__What to work on__
Whenever a line below includes the string "number", show it.

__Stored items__

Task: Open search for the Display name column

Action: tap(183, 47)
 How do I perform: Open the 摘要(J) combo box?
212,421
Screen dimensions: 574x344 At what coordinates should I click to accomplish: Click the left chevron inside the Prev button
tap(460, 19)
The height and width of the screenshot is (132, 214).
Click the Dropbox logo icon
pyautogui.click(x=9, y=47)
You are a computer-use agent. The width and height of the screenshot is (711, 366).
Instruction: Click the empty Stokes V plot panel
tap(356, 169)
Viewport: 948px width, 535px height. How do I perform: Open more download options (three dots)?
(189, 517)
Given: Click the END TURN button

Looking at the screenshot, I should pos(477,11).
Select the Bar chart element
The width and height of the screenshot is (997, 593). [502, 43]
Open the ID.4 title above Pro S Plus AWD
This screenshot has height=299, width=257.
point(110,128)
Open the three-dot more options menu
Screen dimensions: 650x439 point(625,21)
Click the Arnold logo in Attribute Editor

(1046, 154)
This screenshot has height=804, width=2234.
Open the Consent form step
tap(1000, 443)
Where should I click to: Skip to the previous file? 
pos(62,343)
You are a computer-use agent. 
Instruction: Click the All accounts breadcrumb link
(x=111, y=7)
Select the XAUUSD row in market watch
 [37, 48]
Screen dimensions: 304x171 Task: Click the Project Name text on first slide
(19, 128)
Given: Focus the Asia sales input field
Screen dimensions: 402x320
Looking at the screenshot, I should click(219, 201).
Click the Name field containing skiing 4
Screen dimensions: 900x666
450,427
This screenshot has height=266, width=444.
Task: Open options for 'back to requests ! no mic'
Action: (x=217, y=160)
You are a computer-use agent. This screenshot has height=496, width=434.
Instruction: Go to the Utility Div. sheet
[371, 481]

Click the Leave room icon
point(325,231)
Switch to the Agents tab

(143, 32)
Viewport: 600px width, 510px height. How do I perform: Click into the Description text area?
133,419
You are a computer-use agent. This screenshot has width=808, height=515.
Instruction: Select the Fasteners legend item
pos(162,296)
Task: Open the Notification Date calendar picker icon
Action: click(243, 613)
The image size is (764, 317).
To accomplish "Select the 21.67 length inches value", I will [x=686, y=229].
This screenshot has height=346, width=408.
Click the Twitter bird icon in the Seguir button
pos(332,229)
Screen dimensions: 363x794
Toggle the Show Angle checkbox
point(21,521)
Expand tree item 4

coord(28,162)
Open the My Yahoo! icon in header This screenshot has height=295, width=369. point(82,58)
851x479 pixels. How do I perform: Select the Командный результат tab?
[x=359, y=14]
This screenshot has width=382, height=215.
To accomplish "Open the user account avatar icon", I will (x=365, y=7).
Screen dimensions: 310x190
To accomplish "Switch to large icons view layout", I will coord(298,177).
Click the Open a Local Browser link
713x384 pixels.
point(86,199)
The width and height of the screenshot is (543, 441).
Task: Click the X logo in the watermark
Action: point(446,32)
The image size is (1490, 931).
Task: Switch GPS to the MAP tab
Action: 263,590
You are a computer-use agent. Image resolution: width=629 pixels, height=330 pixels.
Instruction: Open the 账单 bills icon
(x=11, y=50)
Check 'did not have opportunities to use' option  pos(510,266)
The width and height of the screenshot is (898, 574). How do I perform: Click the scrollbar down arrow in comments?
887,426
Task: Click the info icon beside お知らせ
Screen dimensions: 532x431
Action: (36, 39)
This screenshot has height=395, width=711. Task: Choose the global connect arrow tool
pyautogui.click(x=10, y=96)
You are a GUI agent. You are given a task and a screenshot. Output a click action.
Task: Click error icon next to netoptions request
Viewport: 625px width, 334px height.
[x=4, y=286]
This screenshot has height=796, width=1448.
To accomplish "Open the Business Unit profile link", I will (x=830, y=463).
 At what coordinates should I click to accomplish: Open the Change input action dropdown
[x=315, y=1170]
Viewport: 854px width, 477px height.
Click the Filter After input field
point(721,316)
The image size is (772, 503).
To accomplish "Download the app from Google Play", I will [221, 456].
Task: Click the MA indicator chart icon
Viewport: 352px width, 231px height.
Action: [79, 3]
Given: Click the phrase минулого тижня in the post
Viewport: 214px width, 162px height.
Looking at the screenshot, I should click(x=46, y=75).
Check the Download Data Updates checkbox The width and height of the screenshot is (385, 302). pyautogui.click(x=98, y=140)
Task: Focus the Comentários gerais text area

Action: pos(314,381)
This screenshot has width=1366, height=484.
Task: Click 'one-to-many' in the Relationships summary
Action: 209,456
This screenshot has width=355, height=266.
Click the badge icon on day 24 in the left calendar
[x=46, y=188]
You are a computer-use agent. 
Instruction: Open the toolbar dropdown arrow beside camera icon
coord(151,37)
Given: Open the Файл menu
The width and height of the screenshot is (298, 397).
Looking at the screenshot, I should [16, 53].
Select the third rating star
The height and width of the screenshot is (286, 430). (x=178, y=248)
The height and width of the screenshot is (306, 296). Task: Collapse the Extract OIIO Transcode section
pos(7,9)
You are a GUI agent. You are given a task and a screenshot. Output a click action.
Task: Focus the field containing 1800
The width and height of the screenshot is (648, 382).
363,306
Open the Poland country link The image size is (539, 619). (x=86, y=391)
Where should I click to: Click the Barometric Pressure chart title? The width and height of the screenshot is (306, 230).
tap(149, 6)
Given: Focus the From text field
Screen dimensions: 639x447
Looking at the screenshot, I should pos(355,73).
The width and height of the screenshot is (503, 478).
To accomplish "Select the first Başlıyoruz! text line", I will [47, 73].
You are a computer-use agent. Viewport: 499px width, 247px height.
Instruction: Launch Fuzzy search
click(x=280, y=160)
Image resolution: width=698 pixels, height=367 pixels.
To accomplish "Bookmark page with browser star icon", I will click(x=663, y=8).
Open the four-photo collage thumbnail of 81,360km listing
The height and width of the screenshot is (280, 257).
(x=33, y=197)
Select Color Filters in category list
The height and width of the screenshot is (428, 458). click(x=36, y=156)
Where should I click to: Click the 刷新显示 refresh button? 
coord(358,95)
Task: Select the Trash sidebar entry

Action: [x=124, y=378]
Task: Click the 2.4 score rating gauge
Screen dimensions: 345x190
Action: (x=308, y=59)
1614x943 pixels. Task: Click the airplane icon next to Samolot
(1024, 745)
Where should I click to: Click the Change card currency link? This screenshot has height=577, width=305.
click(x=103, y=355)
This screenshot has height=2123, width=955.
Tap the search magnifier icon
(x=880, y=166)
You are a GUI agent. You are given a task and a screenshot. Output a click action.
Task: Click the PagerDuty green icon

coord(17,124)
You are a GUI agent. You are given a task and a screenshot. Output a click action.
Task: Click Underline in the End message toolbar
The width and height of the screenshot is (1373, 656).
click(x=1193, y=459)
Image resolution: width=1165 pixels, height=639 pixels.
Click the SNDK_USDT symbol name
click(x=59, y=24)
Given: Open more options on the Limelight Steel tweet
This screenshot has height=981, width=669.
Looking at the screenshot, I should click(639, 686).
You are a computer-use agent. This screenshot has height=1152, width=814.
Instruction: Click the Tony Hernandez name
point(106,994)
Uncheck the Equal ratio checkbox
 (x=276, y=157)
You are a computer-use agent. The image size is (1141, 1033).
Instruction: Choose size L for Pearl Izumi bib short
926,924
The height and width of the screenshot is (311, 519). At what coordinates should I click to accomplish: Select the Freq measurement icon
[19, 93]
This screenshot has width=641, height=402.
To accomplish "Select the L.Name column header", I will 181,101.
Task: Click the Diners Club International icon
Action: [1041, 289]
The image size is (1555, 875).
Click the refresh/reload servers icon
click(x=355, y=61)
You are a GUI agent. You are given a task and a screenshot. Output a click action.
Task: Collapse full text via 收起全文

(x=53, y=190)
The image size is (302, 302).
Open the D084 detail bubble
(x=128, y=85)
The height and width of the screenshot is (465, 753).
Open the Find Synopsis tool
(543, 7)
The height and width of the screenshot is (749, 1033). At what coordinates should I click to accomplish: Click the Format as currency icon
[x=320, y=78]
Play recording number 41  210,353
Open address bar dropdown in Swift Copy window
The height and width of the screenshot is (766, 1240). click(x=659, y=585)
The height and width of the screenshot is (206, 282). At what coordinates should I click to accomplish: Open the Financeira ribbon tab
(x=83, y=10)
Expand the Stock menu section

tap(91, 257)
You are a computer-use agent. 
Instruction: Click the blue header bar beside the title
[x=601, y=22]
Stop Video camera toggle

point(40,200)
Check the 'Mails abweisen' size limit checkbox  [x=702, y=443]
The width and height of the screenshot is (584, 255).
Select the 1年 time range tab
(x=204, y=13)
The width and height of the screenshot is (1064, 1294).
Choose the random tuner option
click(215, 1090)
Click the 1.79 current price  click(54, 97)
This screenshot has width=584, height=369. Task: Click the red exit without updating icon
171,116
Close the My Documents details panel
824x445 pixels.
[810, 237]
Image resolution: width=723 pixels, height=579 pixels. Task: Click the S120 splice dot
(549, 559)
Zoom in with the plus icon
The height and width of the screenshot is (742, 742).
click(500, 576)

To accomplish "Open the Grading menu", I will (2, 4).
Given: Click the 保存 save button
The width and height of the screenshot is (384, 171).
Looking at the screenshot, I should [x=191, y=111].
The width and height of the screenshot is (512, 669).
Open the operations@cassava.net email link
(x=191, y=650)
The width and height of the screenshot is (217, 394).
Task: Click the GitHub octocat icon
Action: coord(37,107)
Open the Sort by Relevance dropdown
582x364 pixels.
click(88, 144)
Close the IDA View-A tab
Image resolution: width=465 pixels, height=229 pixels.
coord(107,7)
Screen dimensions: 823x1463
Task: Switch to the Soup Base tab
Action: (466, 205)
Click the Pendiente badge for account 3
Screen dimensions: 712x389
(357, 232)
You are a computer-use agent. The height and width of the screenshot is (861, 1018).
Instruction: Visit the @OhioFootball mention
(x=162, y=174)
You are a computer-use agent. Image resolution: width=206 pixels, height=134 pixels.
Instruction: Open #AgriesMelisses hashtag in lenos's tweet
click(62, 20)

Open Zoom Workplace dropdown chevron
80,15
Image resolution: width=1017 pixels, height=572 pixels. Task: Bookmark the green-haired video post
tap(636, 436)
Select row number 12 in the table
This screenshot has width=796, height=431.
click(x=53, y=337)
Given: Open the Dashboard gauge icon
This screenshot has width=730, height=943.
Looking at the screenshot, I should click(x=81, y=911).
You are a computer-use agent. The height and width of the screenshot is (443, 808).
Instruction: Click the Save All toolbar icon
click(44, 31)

__Written response__
Play recording number 41  210,353
Select row number 12 in the table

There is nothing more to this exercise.